Stored items from a collection
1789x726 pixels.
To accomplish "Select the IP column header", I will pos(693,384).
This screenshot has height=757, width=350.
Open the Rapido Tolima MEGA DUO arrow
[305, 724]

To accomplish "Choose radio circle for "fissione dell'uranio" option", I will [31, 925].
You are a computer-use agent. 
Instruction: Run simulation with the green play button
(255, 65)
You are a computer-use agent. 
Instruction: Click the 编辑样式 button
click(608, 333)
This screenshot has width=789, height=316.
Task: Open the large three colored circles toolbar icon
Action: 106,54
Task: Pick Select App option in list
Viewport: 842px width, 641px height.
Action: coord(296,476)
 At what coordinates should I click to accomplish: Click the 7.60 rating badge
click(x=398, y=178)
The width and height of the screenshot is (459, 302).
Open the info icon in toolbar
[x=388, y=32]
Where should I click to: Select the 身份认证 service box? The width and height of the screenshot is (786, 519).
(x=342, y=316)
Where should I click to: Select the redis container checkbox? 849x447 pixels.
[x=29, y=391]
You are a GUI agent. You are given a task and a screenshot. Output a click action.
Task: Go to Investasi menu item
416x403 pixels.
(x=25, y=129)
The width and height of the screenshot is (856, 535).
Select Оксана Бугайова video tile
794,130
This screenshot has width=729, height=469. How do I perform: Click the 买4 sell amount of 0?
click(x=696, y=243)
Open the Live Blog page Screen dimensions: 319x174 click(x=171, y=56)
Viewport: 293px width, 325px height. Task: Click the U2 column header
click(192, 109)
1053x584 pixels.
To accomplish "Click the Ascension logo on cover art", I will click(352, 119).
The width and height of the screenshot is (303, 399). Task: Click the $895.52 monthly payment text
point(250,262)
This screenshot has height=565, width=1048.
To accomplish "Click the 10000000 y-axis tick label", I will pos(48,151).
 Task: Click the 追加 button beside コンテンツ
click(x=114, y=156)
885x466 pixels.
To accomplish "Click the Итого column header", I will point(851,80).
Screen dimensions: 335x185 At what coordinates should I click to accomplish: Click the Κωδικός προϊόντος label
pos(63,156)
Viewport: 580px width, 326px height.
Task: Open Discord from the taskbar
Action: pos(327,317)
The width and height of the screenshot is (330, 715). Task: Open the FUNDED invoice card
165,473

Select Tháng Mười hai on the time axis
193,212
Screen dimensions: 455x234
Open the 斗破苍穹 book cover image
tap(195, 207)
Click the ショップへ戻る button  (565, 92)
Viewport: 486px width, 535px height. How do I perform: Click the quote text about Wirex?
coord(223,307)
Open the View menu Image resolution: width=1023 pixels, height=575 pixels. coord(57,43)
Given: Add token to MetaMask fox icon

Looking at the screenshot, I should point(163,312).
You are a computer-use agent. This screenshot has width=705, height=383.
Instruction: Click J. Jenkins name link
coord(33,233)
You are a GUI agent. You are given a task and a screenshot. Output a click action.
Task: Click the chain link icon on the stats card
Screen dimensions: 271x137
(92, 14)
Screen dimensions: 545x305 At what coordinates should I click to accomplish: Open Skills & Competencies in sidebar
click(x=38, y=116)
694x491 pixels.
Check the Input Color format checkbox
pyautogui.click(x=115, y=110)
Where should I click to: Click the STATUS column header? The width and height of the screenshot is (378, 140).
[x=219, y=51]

* _To be done_
Rewrite the data above with every "column header" swapped for "column heading", leaving everything else unchanged.

* _Finished task_
1789x726 pixels.
To accomplish "Select the IP column heading", I will pos(693,384).
This screenshot has height=757, width=350.
Open the Rapido Tolima MEGA DUO arrow
[305, 724]

To accomplish "Choose radio circle for "fissione dell'uranio" option", I will [31, 925].
You are a computer-use agent. 
Instruction: Run simulation with the green play button
(255, 65)
You are a computer-use agent. 
Instruction: Click the 编辑样式 button
click(608, 333)
This screenshot has width=789, height=316.
Task: Open the large three colored circles toolbar icon
Action: 106,54
Task: Pick Select App option in list
Viewport: 842px width, 641px height.
Action: coord(296,476)
 At what coordinates should I click to accomplish: Click the 7.60 rating badge
click(x=398, y=178)
The width and height of the screenshot is (459, 302).
Open the info icon in toolbar
[x=388, y=32]
Where should I click to: Select the 身份认证 service box? The width and height of the screenshot is (786, 519).
(x=342, y=316)
Where should I click to: Select the redis container checkbox? 849x447 pixels.
[x=29, y=391]
You are a GUI agent. You are given a task and a screenshot. Output a click action.
Task: Go to Investasi menu item
416x403 pixels.
(x=25, y=129)
The width and height of the screenshot is (856, 535).
Select Оксана Бугайова video tile
794,130
This screenshot has width=729, height=469. How do I perform: Click the 买4 sell amount of 0?
click(x=696, y=243)
Open the Live Blog page Screen dimensions: 319x174 click(x=171, y=56)
Viewport: 293px width, 325px height. Task: Click the U2 column heading
click(192, 109)
1053x584 pixels.
To accomplish "Click the Ascension logo on cover art", I will click(352, 119).
The width and height of the screenshot is (303, 399). Task: Click the $895.52 monthly payment text
point(250,262)
This screenshot has height=565, width=1048.
To accomplish "Click the 10000000 y-axis tick label", I will pos(48,151).
 Task: Click the 追加 button beside コンテンツ
click(x=114, y=156)
885x466 pixels.
To accomplish "Click the Итого column heading", I will point(851,80).
Screen dimensions: 335x185 At what coordinates should I click to accomplish: Click the Κωδικός προϊόντος label
pos(63,156)
Viewport: 580px width, 326px height.
Task: Open Discord from the taskbar
Action: pos(327,317)
The width and height of the screenshot is (330, 715). Task: Open the FUNDED invoice card
165,473

Select Tháng Mười hai on the time axis
193,212
Screen dimensions: 455x234
Open the 斗破苍穹 book cover image
tap(195, 207)
Click the ショップへ戻る button  (565, 92)
Viewport: 486px width, 535px height. How do I perform: Click the quote text about Wirex?
coord(223,307)
Open the View menu Image resolution: width=1023 pixels, height=575 pixels. coord(57,43)
Given: Add token to MetaMask fox icon

Looking at the screenshot, I should point(163,312).
You are a computer-use agent. This screenshot has width=705, height=383.
Instruction: Click J. Jenkins name link
coord(33,233)
You are a GUI agent. You are given a task and a screenshot. Output a click action.
Task: Click the chain link icon on the stats card
Screen dimensions: 271x137
(92, 14)
Screen dimensions: 545x305 At what coordinates should I click to accomplish: Open Skills & Competencies in sidebar
click(x=38, y=116)
694x491 pixels.
Check the Input Color format checkbox
pyautogui.click(x=115, y=110)
Where should I click to: Click the STATUS column heading? The width and height of the screenshot is (378, 140).
[x=219, y=51]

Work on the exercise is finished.